Pieter Wuille is the co-founder of Blockstream and a top Bitcoin core developer. Wuille is best known for developing committed libraries Segregated Witness, libsecp256k1 and BIP (bitcoin proposal) 66.
Born in Belgium, Wuille discovered Bitcoin in 2010. He was working at Google in Switzerland when he stumbled across the project in a chat channel dedicated to the programming language Haskell. In February 2011, he noticed a post from noted cryptographer Hal Finney in Bitcointalk, a Bitcoin forum established by Satoshi Nakamoto, that hoped to speed up signature verification in Bitcoin. This became Wuille’s first Bitcoin project.
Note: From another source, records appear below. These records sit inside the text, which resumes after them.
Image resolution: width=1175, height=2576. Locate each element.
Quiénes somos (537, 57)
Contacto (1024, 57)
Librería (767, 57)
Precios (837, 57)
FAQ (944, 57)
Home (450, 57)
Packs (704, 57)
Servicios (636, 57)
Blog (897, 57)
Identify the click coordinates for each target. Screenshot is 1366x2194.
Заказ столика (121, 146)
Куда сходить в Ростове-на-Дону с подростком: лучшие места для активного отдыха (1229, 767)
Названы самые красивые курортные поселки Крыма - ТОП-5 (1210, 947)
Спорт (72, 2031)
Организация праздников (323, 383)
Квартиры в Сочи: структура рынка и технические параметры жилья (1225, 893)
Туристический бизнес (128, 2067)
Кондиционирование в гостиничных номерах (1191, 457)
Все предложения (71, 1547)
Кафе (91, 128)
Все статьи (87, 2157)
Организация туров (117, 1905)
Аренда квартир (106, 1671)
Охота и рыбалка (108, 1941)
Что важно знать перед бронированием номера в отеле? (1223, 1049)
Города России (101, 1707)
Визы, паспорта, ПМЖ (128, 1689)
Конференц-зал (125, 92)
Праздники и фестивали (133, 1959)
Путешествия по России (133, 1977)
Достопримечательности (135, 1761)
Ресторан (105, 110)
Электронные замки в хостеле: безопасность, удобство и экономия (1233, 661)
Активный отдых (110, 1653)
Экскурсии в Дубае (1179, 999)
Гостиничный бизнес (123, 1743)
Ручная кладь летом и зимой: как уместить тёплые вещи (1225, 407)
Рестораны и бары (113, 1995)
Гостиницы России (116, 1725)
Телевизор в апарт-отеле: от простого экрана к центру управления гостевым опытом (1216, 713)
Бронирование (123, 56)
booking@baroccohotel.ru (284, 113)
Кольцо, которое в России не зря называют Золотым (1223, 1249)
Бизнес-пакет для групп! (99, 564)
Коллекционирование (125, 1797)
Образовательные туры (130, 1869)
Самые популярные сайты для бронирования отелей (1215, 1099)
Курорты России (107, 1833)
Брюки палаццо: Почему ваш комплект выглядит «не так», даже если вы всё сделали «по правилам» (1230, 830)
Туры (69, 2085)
Wuille’s first commit, BIP32, came in February of 2011 and was regarding “hierarchical deterministic wallets.” This standard made storing and recovering keys easier when interacting with a bitcoin wallet. It allowed for the generation of a human-readable phrase as a seed to recover keys even if someone lost their alpha-numeric private key.
Wuille’s BIP 0141, Segregated Witness (SegWit), is the code he is best known for implementing. The code changes the way data is stored in blocks, and enables the development of “layer two” projects, such as scaling solutions like the Lightning Network. The library was notably criticized by Bitcoin Cash advocate Roger Ver as a solution that was “too little, and too late.”
As of 2019, Wuille has been focused on Schnorr signatures, an alternative to ECDSA signatures intended to allow the network to process more transactions and increase the privacy of its payments. The cryptographic signature closely related to ECDSA was originally patented by Claus Schnorr, but the patent expired in 2008 allowing its open use.